= Hydroxyl-terminated polybutadiene =

Chemical compound

Hydroxyl-terminated polybutadiene (HTPB) is an oligomer of butadiene terminated at each end with a hydroxyl functional group. It reacts with isocyanates to form polyurethane polymers.

HTPB is a translucent liquid with a color similar to wax paper and a viscosity similar to corn syrup. The properties vary because HTPB is a mixture rather than a pure compound, and it is manufactured to meet customers' specific requirements. A typical HTPB is R-45HTLO. This product consists of oligomeric units typically containing 40–50 butadiene molecules bonded together, with each end of the chain terminated with a hydroxyl [OH] group:

R-45HTLO has a functionality of 2.4-2.6, which means that there is (approximately) one additional hydroxyl group located along the chain for every two oligomeric units. This provides side-to-side linkage for a stronger cured product. HTPB is usually cured by an addition reaction with di- or poly-isocyanate compounds.

==Uses==
===Materials production===
Polyurethanes prepared from HTPB can be engineered for specific physical properties; polyurethanes may be highly elastic or tough and rigid. Some products include: rigid foam insulation panels; durable elastomeric wheels and tires (used for roller coasters, escalators, skateboards, etc.); automotive suspension bushings; electrical potting compounds; high-performance adhesives; surface coatings and surface sealants; synthetic fibers (e.g., Spandex); carpet underlay; hard-plastic parts (e.g., for electronic instruments).

===Rocket propellant===

An important application of HTPB is in solid rocket propellant. It binds the oxidizing agent, fuel and other ingredients into a solid but elastic mass in most composite propellant systems. The cured polyurethane acts as a fuel in such mixtures. For example, HTPB is used in all 3/4 stages of the Japanese M-5 launch vehicles and in 1/3 stages of the Indian PSLV launch vehicle. JAXA describes the propellant as "HTPB/AP/Al=12/68/20", which means, proportioned by mass, HTPB plus curative 12% (binder and fuel), ammonium perchlorate 68% (oxidizer), and aluminum powder 20% (fuel).

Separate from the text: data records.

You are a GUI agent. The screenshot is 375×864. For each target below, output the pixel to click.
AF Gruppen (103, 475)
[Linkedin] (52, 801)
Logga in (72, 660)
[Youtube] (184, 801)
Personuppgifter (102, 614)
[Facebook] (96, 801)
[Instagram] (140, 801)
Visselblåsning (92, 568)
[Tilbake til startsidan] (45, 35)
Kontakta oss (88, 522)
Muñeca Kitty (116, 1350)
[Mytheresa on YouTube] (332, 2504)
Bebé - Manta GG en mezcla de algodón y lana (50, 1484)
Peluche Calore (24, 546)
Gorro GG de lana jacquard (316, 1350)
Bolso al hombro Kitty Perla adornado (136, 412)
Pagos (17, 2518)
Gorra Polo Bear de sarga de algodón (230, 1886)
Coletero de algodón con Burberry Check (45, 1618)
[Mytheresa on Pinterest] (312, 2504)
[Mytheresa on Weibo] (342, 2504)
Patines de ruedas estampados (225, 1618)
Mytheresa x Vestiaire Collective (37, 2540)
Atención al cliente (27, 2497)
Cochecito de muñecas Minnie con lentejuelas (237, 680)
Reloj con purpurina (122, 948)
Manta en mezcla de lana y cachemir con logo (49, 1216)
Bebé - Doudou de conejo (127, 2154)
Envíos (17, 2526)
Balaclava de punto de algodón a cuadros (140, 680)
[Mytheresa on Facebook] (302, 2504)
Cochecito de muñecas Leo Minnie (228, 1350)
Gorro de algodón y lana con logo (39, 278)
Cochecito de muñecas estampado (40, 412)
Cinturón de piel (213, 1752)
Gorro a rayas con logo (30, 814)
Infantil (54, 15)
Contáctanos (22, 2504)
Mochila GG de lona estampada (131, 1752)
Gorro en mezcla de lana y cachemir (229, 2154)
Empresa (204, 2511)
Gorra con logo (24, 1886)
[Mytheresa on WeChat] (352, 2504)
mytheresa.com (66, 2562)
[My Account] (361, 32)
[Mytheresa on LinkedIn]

Similar propellants, often referred to as APCP (ammonium perchlorate composite propellant) are used in larger model rockets. A typical APCP propellant mixture produces 2–3 times the specific impulse of the black powder propellant used in most smaller rocket motors.

HTPB is also used as a hybrid rocket fuel. With N_{2}O (nitrous oxide, or "laughing gas") as the oxidizer, it is used to power the SpaceShipTwo hybrid rocket motor developed by SpaceDev. The land speed record attempt Bloodhound LSR was intended to use HTPB with a high-test peroxide oxidizer, but that plan was altered in 2017.